WHAT IS REQUIRED: All lines with the word "field" in the material below are required.

DATA RECORDS:
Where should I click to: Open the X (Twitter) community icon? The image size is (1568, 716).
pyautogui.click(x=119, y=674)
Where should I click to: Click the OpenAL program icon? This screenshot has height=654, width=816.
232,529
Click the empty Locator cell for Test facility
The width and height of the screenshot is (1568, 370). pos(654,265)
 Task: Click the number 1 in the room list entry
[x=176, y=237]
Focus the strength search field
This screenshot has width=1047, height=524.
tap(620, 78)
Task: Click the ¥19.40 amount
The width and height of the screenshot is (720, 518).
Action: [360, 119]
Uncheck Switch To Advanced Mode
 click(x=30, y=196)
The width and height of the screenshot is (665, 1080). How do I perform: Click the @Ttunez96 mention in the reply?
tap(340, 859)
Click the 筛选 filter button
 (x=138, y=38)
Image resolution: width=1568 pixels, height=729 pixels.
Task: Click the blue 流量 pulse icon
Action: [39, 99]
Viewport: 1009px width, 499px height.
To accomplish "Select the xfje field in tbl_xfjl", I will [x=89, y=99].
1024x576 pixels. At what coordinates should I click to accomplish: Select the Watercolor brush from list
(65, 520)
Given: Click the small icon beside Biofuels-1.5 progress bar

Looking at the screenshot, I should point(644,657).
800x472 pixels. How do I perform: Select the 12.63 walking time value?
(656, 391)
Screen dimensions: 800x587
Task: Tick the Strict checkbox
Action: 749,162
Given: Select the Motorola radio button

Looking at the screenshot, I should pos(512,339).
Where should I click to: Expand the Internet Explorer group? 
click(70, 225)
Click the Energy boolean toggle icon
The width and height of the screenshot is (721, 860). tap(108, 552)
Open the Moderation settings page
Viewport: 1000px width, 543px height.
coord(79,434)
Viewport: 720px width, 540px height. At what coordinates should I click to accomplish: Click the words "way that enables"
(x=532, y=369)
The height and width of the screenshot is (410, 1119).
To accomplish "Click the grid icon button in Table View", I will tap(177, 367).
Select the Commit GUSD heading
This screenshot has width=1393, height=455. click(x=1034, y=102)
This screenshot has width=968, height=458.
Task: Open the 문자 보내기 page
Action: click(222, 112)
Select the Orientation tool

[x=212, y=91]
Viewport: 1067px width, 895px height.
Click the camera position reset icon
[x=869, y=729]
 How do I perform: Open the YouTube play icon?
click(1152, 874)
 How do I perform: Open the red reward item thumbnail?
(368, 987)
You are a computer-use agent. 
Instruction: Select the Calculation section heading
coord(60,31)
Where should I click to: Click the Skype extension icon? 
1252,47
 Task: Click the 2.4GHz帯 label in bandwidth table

REPLY TO THE EXERCISE:
Focus the strength search field
To accomplish "Select the xfje field in tbl_xfjl", I will [x=89, y=99].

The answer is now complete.